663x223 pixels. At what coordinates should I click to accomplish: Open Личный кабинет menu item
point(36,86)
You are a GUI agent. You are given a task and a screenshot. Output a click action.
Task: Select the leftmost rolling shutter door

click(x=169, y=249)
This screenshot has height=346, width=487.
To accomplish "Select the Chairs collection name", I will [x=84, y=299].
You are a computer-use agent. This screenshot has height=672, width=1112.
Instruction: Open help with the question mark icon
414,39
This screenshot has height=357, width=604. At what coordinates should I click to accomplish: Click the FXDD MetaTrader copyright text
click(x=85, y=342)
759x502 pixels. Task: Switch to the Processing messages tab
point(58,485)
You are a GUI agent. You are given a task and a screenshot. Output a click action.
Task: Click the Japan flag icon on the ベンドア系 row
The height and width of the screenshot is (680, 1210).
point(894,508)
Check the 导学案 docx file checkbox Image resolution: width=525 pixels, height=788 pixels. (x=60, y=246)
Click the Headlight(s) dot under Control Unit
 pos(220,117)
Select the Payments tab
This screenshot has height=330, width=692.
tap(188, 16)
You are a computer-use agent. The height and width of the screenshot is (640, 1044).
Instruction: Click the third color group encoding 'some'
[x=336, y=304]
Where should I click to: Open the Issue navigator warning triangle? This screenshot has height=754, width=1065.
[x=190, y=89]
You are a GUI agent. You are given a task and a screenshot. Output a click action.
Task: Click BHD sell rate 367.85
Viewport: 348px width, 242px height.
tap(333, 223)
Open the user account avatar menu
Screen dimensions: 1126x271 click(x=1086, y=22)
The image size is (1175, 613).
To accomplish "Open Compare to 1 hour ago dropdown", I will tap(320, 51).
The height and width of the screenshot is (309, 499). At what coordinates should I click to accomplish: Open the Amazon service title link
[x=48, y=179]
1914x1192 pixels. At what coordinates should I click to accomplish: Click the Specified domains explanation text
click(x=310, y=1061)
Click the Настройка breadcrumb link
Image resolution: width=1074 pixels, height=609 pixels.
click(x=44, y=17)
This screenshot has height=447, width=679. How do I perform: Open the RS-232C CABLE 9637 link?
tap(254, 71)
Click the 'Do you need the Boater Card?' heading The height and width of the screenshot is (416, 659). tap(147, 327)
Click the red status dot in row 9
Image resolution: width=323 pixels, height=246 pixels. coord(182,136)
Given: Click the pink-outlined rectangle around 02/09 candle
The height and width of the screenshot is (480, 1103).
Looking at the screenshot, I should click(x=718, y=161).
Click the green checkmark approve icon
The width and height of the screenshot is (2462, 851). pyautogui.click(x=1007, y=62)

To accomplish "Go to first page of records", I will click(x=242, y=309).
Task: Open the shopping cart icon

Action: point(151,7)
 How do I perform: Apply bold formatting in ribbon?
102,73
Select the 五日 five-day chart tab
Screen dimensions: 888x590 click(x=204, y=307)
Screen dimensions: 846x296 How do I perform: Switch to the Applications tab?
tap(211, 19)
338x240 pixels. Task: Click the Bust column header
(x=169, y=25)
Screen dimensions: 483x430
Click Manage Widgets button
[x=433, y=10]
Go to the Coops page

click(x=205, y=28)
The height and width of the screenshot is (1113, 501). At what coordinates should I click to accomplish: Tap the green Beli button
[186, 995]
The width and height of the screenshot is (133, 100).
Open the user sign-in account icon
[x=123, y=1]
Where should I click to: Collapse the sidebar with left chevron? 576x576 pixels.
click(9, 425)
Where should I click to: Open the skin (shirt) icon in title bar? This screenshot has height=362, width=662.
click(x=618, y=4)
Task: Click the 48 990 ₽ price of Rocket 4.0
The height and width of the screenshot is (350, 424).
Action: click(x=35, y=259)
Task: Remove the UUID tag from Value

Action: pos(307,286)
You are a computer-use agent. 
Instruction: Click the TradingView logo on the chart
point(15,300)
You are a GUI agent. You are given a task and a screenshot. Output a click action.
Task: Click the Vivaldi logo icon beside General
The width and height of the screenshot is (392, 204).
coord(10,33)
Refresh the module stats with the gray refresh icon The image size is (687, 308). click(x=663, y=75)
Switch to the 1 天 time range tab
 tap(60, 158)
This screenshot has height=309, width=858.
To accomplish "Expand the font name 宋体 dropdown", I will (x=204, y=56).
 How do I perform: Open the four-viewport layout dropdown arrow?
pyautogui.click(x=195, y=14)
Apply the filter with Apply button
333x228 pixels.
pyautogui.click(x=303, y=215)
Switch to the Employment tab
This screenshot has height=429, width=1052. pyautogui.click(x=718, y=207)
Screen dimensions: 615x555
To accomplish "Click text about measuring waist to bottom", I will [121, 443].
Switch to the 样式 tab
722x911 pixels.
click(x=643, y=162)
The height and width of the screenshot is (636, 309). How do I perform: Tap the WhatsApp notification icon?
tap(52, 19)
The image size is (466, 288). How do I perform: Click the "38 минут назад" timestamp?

* [WHAT YOU HAVE TO DO]
Every entry must be printed again, exactly as it reads.

* [TASK RESPONSE]
663x223 pixels. At what coordinates should I click to accomplish: Open Личный кабинет menu item
point(36,86)
You are a GUI agent. You are given a task and a screenshot. Output a click action.
Task: Select the leftmost rolling shutter door

click(x=169, y=249)
This screenshot has height=346, width=487.
To accomplish "Select the Chairs collection name", I will [x=84, y=299].
You are a computer-use agent. This screenshot has height=672, width=1112.
Instruction: Open help with the question mark icon
414,39
This screenshot has height=357, width=604. At what coordinates should I click to accomplish: Click the FXDD MetaTrader copyright text
click(x=85, y=342)
759x502 pixels. Task: Switch to the Processing messages tab
point(58,485)
You are a GUI agent. You are given a task and a screenshot. Output a click action.
Task: Click the Japan flag icon on the ベンドア系 row
The height and width of the screenshot is (680, 1210).
point(894,508)
Check the 导学案 docx file checkbox Image resolution: width=525 pixels, height=788 pixels. (x=60, y=246)
Click the Headlight(s) dot under Control Unit
 pos(220,117)
Select the Payments tab
This screenshot has height=330, width=692.
tap(188, 16)
You are a computer-use agent. The height and width of the screenshot is (640, 1044).
Instruction: Click the third color group encoding 'some'
[x=336, y=304]
Where should I click to: Open the Issue navigator warning triangle? This screenshot has height=754, width=1065.
[x=190, y=89]
You are a GUI agent. You are given a task and a screenshot. Output a click action.
Task: Click BHD sell rate 367.85
Viewport: 348px width, 242px height.
tap(333, 223)
Open the user account avatar menu
Screen dimensions: 1126x271 click(x=1086, y=22)
The image size is (1175, 613).
To accomplish "Open Compare to 1 hour ago dropdown", I will tap(320, 51).
The height and width of the screenshot is (309, 499). At what coordinates should I click to accomplish: Open the Amazon service title link
[x=48, y=179]
1914x1192 pixels. At what coordinates should I click to accomplish: Click the Specified domains explanation text
click(x=310, y=1061)
Click the Настройка breadcrumb link
Image resolution: width=1074 pixels, height=609 pixels.
click(x=44, y=17)
This screenshot has height=447, width=679. How do I perform: Open the RS-232C CABLE 9637 link?
tap(254, 71)
Click the 'Do you need the Boater Card?' heading The height and width of the screenshot is (416, 659). tap(147, 327)
Click the red status dot in row 9
Image resolution: width=323 pixels, height=246 pixels. coord(182,136)
Given: Click the pink-outlined rectangle around 02/09 candle
The height and width of the screenshot is (480, 1103).
Looking at the screenshot, I should click(x=718, y=161).
Click the green checkmark approve icon
The width and height of the screenshot is (2462, 851). pyautogui.click(x=1007, y=62)

To accomplish "Go to first page of records", I will click(x=242, y=309).
Task: Open the shopping cart icon

Action: point(151,7)
 How do I perform: Apply bold formatting in ribbon?
102,73
Select the 五日 five-day chart tab
Screen dimensions: 888x590 click(x=204, y=307)
Screen dimensions: 846x296 How do I perform: Switch to the Applications tab?
tap(211, 19)
338x240 pixels. Task: Click the Bust column header
(x=169, y=25)
Screen dimensions: 483x430
Click Manage Widgets button
[x=433, y=10]
Go to the Coops page

click(x=205, y=28)
The height and width of the screenshot is (1113, 501). At what coordinates should I click to accomplish: Tap the green Beli button
[186, 995]
The width and height of the screenshot is (133, 100).
Open the user sign-in account icon
[x=123, y=1]
Where should I click to: Collapse the sidebar with left chevron? 576x576 pixels.
click(9, 425)
Where should I click to: Open the skin (shirt) icon in title bar? This screenshot has height=362, width=662.
click(x=618, y=4)
Task: Click the 48 990 ₽ price of Rocket 4.0
The height and width of the screenshot is (350, 424).
Action: click(x=35, y=259)
Task: Remove the UUID tag from Value

Action: pos(307,286)
You are a computer-use agent. 
Instruction: Click the TradingView logo on the chart
point(15,300)
You are a GUI agent. You are given a task and a screenshot. Output a click action.
Task: Click the Vivaldi logo icon beside General
The width and height of the screenshot is (392, 204).
coord(10,33)
Refresh the module stats with the gray refresh icon The image size is (687, 308). click(x=663, y=75)
Switch to the 1 天 time range tab
 tap(60, 158)
This screenshot has height=309, width=858.
To accomplish "Expand the font name 宋体 dropdown", I will (x=204, y=56).
 How do I perform: Open the four-viewport layout dropdown arrow?
pyautogui.click(x=195, y=14)
Apply the filter with Apply button
333x228 pixels.
pyautogui.click(x=303, y=215)
Switch to the Employment tab
This screenshot has height=429, width=1052. pyautogui.click(x=718, y=207)
Screen dimensions: 615x555
To accomplish "Click text about measuring waist to bottom", I will [121, 443].
Switch to the 样式 tab
722x911 pixels.
click(x=643, y=162)
The height and width of the screenshot is (636, 309). How do I perform: Tap the WhatsApp notification icon?
tap(52, 19)
The image size is (466, 288). How do I perform: Click the "38 минут назад" timestamp?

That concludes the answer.